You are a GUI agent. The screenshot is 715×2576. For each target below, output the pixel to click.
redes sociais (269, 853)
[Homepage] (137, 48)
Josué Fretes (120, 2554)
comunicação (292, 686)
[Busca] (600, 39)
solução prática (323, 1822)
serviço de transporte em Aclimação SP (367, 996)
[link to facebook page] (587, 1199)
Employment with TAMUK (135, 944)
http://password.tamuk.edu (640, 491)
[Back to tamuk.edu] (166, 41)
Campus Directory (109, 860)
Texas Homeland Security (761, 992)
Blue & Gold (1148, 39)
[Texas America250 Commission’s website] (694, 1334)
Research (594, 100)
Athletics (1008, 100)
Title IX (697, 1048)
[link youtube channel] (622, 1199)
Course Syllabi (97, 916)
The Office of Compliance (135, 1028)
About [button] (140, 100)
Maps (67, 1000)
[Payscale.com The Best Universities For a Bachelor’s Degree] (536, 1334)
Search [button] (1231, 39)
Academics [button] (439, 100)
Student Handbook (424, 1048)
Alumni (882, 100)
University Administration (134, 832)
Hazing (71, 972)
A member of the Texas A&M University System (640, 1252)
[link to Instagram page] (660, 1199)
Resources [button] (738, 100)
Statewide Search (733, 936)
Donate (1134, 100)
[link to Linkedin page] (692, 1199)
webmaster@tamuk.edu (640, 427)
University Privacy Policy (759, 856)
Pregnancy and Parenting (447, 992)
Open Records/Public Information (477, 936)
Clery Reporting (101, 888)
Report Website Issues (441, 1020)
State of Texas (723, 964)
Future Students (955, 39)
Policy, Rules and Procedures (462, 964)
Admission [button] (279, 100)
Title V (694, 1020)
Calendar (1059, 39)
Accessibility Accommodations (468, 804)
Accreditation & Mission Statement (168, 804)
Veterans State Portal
━━━━━━━━
**Exercise prompt**
In the listing above, start at the line with "comunicação (292, 686)", go on through the line with "Course Syllabi (97, 916)", and copy each of those lines exactly; leave out all the rest.

**Solution**
comunicação (292, 686)
[Busca] (600, 39)
solução prática (323, 1822)
serviço de transporte em Aclimação SP (367, 996)
[link to facebook page] (587, 1199)
Employment with TAMUK (135, 944)
http://password.tamuk.edu (640, 491)
[Back to tamuk.edu] (166, 41)
Campus Directory (109, 860)
Texas Homeland Security (761, 992)
Blue & Gold (1148, 39)
[Texas America250 Commission’s website] (694, 1334)
Research (594, 100)
Athletics (1008, 100)
Title IX (697, 1048)
[link youtube channel] (622, 1199)
Course Syllabi (97, 916)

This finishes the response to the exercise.